Puglia, ergens onderweg

vrijdag 8 juli 2011

Hoe lees je Berlusconi? Zo!

Ik zou er bijna een melige Vlaamse song over willen schrijven:
'Twee Italianen op het strand ... zij leest een boek, hij leest de krant ...'   Geweldige manier van 'lekker weglezen', niet? 't Is eens wat anders dan de doordeweekse keukentafel. In elk geval een foto waard.


Hoe lees je Berlusconi? Zo!

Zij leest een boek. Hij leest de krant. Achtergrond: Monopoli.


Monopoli. Schone witte stad aan zee. La Puglia, Italië.

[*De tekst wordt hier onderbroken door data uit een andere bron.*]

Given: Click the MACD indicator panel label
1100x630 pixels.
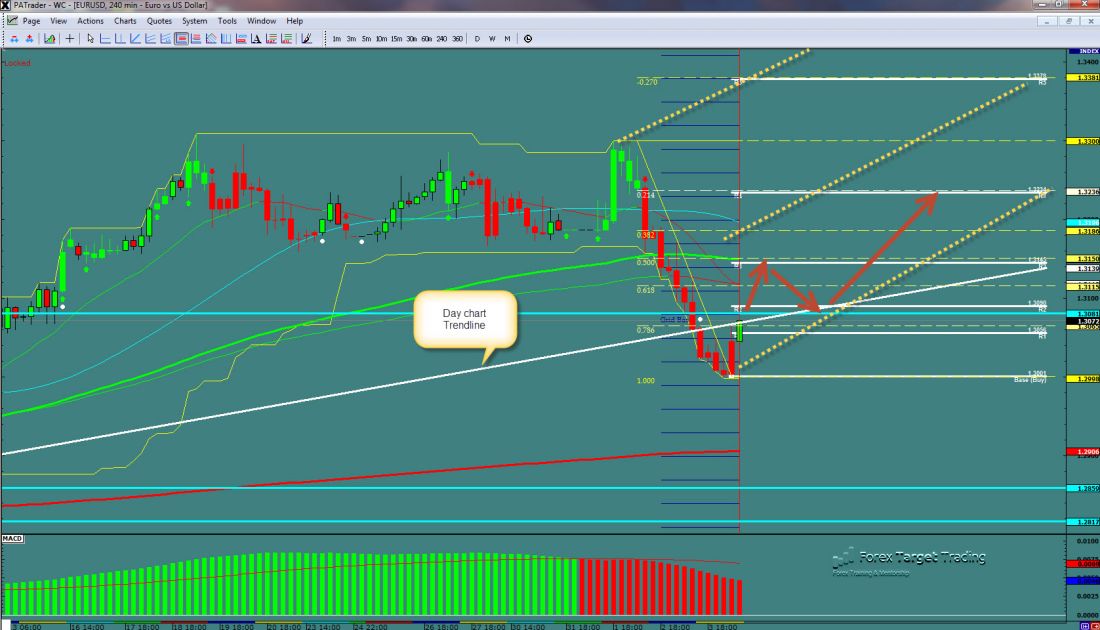Looking at the screenshot, I should coord(14,539).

Anachronisme in La Puglia, Italië


De hak van Italië, La Puglia met Grote Hoofdletters, herbergt de wonderlijkste dingen. Zelf gezeten in een modern vervoermiddel (euh ... een Fiat anno 1970 of daaromtrent), kwam ik onderstaande 'schone mens' tegen. Hij leek 'gewoon' van ver ... maar bleek 'ver van gewoon' ...

Middeleeuwse boer op asfaltweg. La Puglia, Italië.

Definitie van anachronisme volgens Wikipedia: Een al dan niet gewilde inbreuk op of breuk in de chronologische consistentie van toestanden of gebeurtenissen. Een concept of voorwerp wordt in een verkeerde context gebruikt, omdat het toen nog niet bestond of als achterhaald wordt ervaren.

Waar zit het anachronisme in deze foto's: de boer die niet past op een asfaltweg, of de asfaltweg die achteraf in de foto geplakt is? Eerlijk: deze foto is NIET getrukeerd. Echt gezien, op een zomerdag in juni 2011. Bij het nemen van deze foto’s kreeg ik een scheldtirade over me heen. In het platste Italiaanse dialect ooit gehoord. Vertaald betekende het zoveel als ‘ezelin’ en ‘ze moesten u goe wa stampen geven’. Ik heb eens lief geglimlacht (en nog een stuk of drie keer het knopke van mijn digitale fototoestel ingedrukt). En me achteraf schuldig gevoeld. Uiteraard. Want waar haal ik het recht om deze mens te vereeuwigen?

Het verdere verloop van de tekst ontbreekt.